Corridoni che è arrestato e condannato più volte, e che quindi entra ed esce dal carcere, è costretto nel 1908 a riparare all’estero. Prima a Nizza e qualche mese più tardi a Zurigo. In esilio ha la possibilità di conoscere la triste condizione dei lavoratori italiani all’estero e di sperimentarne le dure condizioni di lavoro.
La svolta interventista
Tornato in Italia prende di nuovo la testa dei suoi sindacalisti rivoluzionari, con i quali partecipa in prima fila alle grandi battaglie sindacali degli ultimi quattro anni che precedono il Primo conflitto mondiale. Il 7 giugno 1914, poco prima che la tempesta interventista cominci a spazzare l’Italia, Corridoni parla insieme con Mussolini in un comizio di protesta all’Arena di Milano.
La polizia interviene picchiando e disperdendo i manifestanti: Corridoni è per la tredicesima volta in carcere mentre Mussolini accentua la sua posizione «atipica» tra i socialisti, con la campagna interventista e la partecipazione alla guerra. Nel 1919 ci sarà il distacco definitivo dal Partito Socialista e la fondazione dei primi «Fasci di Combattimento».
Morte sul Carso
Il 25 luglio Corridoni partì per il fronte insieme ad un gruppo di altri volontari milanesi. Guardato sulle prime con diffidenza dagli altri soldati che lo vedono come uno di coloro che «avevano voluto la guerra», il sindacalista rivoluzionario conquistò presto il cuore dei commilitoni, con la sua generosità e la sua audacia.

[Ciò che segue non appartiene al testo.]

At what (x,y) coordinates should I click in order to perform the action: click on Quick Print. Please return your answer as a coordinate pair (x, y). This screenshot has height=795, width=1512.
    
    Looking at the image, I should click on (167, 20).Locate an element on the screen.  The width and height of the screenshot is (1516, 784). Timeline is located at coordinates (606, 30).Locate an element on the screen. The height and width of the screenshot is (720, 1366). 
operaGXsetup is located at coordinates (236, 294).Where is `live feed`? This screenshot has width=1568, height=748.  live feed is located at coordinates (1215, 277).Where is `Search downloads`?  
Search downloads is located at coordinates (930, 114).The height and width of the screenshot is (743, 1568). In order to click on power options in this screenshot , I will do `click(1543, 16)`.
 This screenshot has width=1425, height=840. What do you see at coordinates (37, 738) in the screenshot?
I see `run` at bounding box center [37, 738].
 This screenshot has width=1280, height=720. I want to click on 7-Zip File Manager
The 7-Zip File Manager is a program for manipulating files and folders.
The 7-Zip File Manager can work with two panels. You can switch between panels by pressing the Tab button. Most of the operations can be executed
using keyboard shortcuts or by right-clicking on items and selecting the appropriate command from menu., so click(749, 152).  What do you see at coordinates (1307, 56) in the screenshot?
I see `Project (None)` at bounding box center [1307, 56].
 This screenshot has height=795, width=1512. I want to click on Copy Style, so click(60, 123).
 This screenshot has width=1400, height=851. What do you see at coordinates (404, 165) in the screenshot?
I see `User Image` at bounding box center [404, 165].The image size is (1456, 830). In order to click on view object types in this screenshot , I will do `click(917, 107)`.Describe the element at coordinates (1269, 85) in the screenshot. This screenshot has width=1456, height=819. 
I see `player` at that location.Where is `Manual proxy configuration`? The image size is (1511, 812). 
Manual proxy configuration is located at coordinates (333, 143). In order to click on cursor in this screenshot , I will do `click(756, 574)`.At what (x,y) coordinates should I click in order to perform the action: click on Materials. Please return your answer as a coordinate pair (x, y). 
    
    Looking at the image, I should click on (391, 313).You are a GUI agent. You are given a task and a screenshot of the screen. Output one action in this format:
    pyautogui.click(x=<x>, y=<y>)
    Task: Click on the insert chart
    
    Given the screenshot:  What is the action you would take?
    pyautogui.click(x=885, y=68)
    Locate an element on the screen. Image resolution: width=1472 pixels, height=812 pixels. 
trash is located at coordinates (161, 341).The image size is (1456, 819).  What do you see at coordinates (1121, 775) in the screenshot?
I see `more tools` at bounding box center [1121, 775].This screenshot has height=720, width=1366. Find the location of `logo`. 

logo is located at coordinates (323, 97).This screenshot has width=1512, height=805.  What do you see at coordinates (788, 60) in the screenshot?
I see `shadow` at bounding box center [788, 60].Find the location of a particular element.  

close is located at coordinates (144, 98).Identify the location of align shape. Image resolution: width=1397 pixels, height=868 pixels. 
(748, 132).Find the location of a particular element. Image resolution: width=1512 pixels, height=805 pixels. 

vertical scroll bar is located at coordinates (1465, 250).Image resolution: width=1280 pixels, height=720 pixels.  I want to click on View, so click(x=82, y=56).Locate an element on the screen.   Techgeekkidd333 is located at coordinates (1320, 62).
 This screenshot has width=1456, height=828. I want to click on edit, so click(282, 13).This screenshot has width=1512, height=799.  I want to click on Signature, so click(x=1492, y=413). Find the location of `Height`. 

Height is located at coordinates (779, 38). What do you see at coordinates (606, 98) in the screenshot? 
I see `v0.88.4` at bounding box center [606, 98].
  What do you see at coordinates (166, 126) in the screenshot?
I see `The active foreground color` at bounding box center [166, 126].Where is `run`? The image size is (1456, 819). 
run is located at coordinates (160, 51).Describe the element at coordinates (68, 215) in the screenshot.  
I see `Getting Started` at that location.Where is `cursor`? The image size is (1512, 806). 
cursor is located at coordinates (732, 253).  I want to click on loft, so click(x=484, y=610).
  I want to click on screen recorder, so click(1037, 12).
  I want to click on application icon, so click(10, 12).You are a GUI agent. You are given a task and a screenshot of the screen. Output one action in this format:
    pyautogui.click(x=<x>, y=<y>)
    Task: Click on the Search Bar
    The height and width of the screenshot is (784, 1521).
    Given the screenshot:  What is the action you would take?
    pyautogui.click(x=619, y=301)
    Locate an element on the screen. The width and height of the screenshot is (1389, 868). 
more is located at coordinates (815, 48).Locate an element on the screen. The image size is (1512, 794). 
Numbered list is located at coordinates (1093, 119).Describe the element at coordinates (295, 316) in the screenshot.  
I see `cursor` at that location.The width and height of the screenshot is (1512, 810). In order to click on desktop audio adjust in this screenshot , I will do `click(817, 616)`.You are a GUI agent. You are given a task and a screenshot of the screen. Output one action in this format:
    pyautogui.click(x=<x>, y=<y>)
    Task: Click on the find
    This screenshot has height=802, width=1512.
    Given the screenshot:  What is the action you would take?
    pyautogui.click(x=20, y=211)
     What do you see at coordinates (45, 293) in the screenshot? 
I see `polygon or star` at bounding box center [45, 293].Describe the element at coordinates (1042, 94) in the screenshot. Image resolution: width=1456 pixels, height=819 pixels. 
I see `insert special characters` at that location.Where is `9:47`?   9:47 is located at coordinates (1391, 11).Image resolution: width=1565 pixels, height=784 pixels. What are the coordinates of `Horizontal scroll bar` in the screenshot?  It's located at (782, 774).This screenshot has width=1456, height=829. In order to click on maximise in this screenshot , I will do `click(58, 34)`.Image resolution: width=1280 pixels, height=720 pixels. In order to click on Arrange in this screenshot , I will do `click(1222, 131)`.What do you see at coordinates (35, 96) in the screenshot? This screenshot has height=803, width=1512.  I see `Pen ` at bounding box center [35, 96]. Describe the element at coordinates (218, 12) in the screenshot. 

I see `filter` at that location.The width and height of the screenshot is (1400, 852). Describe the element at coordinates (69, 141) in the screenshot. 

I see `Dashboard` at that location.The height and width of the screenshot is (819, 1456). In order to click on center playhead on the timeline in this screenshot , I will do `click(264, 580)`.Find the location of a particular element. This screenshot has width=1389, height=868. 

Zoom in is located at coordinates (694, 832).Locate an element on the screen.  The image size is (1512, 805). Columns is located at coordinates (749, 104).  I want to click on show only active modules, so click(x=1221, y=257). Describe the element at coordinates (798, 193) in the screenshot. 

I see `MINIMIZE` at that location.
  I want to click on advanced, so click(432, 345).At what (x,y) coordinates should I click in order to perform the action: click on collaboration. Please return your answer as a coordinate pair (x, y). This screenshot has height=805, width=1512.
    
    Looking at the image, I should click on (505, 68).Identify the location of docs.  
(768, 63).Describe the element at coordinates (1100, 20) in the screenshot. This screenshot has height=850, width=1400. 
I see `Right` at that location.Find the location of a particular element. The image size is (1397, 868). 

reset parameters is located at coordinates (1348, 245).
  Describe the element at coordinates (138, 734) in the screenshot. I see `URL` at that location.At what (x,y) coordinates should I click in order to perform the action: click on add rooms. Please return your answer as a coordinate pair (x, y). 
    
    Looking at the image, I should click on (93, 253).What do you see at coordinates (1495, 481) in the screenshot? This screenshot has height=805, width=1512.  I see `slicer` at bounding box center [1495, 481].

Consapevole dei rischi ai quali andava incontro, prima di partire aveva giurato a se stesso: «Morirò in una buca, contro una roccia, o nella corsa di un assalto: ma se potrò cadrò con la fronte verso il nemico come per andare più avanti ancora…». Per la sua morte Mussolini scrisse sul suo giornale: «Filippo Corridoni appartiene alla schiera esigua ed elettissima degli uomini che, morendo, ricominciano a vivere».